Jadi dengan demikian jika upaya hukum itu ditempuh dan terbukti di pengadilan maka dalam perkawinan tersebut akan terdapat da macam status anak yaitu disamping anak sah dan juga anak diluar perkawianan.
3.1 Kesimpulan
Ada beberapa kesimpulan yang bias diambil dari kasus diatas yakni:
a. Menurut Undang-Undang No.1 Tahun 1974,macam-macam harta perkawinan, yaitu:
· Harta pribadi dalah harta bawaan dari masing-masing suami istri dan harta yang diperoleh masing-masing sebagai hadiah atau warisan.
· Harta bersama adalah harta yang diperoleh baik sendiri-sendiri maupun bersama suami istri selam dalam ikatan perkawinan berlangsung tanpa mempersoalkan terdaftar atas nama siapapun.
b. Status harta perkawinan pada dasrnya tidak ada percampuran harta pribadi masing-masing karena perkawinan. Suami dan istri berhak dan berkuasa penuh untuk melakukan perbuatan hukum atas harta pribadi masing-masing, kecuali para pihak menentukan lain dalam perjanjian perkawinan.

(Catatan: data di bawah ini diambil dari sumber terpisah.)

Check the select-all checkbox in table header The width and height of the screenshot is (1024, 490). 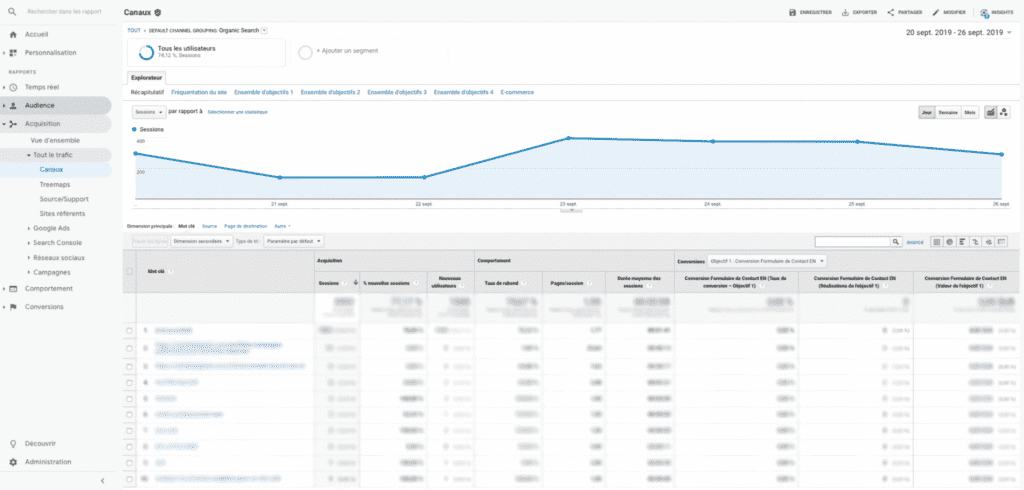[129, 271]
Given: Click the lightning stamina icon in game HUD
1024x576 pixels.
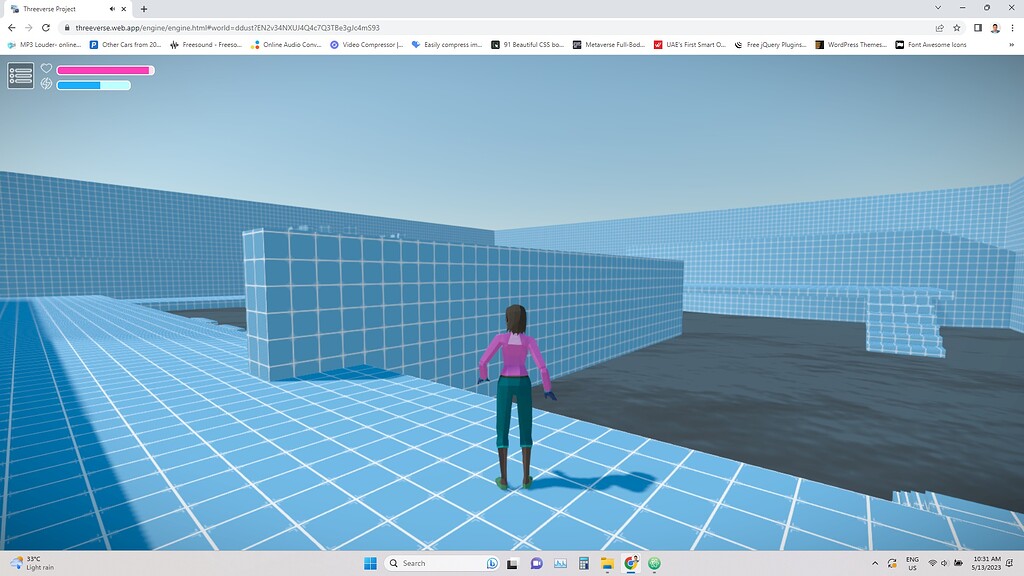Looking at the screenshot, I should [46, 84].
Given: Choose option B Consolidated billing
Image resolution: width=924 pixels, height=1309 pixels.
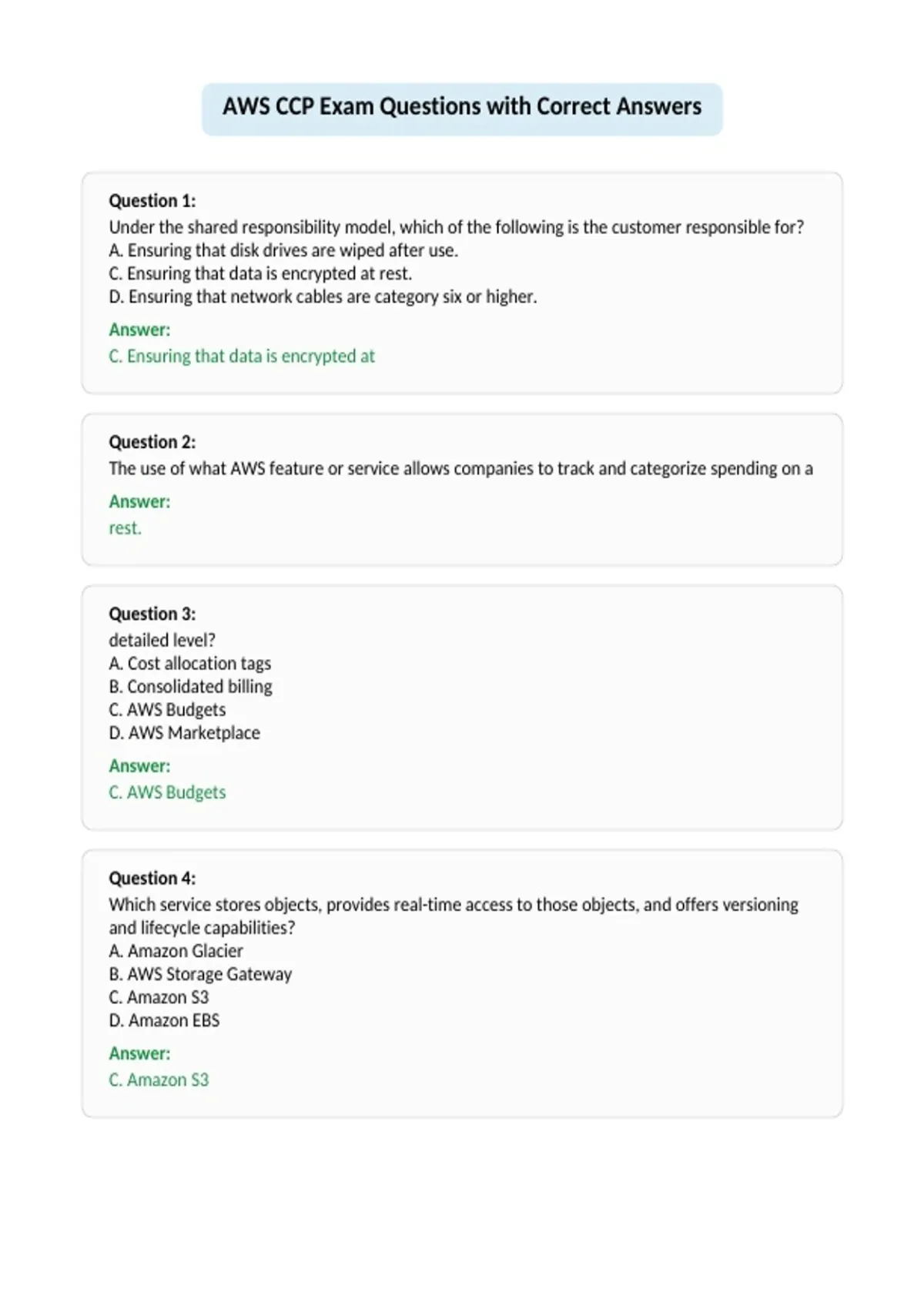Looking at the screenshot, I should click(x=190, y=686).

c. Tamggung jawab suami istri terhadap harta perkawian, yaitu suami bertanggung jawab menjaga harta bersama, harta istri dan hartanya sendiri; istri ikut bertanggung jawab menjaga harta bersama maupun harta suaminya yang ada padanya;suami istri tanpa persetujuan pihak lain tidak diperbolehkan menjual atau memindahkan harta bersama; dan apabila ada hutang keluarga dibebankan pada harta bersama, jika tidak mencukupi pada harta suami, selanjutnya dibebankan pada harta istri apabila masih belum mencukupi.
3.2 Saran
Saran yang penulis berikan atas adanya kasus harta perkawinan ini adalah: diperlukan adanya pencatatan harta bawaan masing-masing pihak agar status harta bawaan tersebut jelas dan pasti. Karena ketentuan di dalam UU No.1 Tahun 1974 yang menentukan bahwa pemisahan secara otomatis (demi hukum) antara harta bawaan dengan harta bersama tanpa disertai dengan kewajiban untuk mengadakan pencatatan pada saat akan dilangsungkannya perkawinan atau sebelum dapat menimbulkan permasalahan dikemudian hari, terutama dalam segi pembuktian asal-usul harta pada waktu pembagian harta saat perceraian.
[1] Wawan Tunggul Wijaya. SH, 2008, Kasus-Kasus Hukum dalam Kehidupan Sehari-hari, Bentara Cipta Pratama Jakarta, h.34
[2] Wawan Tunggul Wijaya. SH,2008, Kasus-Kasus Hukum dalm Kehidupan Sehari-hari,Bentara Cipta Pratama, Jakarta,h.34
[3] Wawan Tunggul Wijaya.SH,2008,Kasus-Kasus Dalam Kehidupan Sehari-hari,Bentara Cipta Pratama Jakarta, h.34
[4] Afandi, Ali.2000.Hukum Waris,Hukum Keluarga dan Hukum Pembuktian, Jakarta : PT.Rineka Cipta
[5] Wawan Tunggul Alam.2008.Kasus-Kasus Hukum dalam Kehidupan Sehari-hari.Bentara Cipta Prima
[6] Afandi, Ali.2000.Hukum Waris,Hukum Keluarga dan Hukum Pembuktian.Jakarta, Bentara Cipta Prima. H.21
[7] Bambang Waluyo,Penelitian Hukum dalam Praktek.Jakarta: Sinar Grafika,1991 hal.2.
[8] Soerjono Soekanto, Pengantar Penelitian Hukum,Cetakan 2, Jakarta : penerbit Universitas Indonesia,1989.
[9] Abdul Kadir Muhammad, Hukum dan Penelitian Hukum, Bandung : Citra Aditya Bakti,2004, hal.134
[10] Hilman Hadikusumo,Hukum Perkawinan Indonesia,Bandung: Mandar Maju,1990,hal.7.